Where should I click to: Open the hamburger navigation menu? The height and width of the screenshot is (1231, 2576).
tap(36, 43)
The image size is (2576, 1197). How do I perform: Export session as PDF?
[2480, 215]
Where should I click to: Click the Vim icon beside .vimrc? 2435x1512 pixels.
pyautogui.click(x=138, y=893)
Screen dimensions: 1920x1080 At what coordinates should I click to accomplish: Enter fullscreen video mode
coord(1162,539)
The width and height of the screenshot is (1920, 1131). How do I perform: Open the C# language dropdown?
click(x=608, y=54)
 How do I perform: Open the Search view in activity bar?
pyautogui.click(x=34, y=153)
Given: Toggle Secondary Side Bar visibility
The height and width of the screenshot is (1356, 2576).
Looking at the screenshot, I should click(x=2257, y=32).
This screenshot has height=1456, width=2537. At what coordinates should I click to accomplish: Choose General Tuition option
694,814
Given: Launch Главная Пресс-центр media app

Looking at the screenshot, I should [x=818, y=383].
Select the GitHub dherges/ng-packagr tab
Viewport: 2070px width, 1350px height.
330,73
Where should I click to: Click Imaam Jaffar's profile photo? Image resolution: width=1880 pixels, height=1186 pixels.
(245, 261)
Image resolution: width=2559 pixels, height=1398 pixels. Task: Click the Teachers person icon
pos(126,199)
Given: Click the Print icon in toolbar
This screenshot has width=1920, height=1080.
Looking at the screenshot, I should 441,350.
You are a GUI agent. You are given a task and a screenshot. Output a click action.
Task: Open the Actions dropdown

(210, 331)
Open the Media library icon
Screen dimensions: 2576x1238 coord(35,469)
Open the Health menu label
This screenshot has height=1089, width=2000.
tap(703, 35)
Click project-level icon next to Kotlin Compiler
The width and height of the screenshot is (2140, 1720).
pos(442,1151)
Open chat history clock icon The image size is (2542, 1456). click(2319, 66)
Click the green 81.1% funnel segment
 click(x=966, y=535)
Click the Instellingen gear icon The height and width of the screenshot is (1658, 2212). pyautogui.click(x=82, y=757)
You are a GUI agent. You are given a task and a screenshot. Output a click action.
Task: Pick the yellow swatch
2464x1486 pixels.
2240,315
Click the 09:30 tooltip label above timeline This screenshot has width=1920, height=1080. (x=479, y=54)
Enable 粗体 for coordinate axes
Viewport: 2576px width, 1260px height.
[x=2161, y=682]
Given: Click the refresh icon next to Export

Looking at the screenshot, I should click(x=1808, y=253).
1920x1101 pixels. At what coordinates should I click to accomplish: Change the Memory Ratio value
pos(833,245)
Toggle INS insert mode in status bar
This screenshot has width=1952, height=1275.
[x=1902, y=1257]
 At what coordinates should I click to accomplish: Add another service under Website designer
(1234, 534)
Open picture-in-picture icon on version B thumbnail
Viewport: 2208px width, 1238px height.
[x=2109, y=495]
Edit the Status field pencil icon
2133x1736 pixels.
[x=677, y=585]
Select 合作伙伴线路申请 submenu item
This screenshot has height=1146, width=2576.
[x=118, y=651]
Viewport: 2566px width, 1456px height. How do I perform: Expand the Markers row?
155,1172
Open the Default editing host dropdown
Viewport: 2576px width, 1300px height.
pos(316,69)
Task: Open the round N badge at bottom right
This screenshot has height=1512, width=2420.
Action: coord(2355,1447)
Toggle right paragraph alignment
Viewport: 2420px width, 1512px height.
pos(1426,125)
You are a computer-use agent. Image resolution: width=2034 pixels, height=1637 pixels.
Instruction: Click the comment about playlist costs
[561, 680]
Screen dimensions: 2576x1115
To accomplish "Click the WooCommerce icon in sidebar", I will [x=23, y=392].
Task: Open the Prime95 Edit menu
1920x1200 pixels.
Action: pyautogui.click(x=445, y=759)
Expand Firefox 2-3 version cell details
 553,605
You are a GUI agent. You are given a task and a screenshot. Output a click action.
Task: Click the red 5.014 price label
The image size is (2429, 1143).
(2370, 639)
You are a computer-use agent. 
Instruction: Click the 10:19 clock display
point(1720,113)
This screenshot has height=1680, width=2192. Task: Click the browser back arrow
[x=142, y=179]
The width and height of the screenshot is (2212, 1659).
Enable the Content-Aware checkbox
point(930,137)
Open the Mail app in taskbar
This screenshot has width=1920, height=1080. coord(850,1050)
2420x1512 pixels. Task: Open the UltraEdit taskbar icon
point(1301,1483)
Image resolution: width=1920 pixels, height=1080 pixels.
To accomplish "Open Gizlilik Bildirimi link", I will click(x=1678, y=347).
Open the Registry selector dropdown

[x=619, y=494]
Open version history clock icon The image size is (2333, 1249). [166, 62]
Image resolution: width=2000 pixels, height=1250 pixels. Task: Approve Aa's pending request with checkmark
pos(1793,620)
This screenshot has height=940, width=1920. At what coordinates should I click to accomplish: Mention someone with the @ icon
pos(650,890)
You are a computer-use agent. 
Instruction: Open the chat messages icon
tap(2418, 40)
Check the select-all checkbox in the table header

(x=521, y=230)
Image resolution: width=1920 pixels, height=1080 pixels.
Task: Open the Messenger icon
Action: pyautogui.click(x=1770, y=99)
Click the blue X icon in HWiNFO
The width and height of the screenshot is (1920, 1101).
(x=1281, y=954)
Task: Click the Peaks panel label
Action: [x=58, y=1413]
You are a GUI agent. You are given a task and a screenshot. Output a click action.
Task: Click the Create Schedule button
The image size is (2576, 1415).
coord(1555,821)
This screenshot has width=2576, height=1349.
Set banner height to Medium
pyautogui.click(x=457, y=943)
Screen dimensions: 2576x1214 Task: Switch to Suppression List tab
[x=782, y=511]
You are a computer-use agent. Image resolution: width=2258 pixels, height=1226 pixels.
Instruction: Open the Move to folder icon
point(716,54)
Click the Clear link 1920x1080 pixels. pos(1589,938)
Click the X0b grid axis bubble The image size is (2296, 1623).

----------------

## Problem statement
Go through the records above, find every line with the word "will", and list those lines.

## Completed exercise
To accomplish "Click the WooCommerce icon in sidebar", I will [x=23, y=392].
To accomplish "Open Gizlilik Bildirimi link", I will click(x=1678, y=347).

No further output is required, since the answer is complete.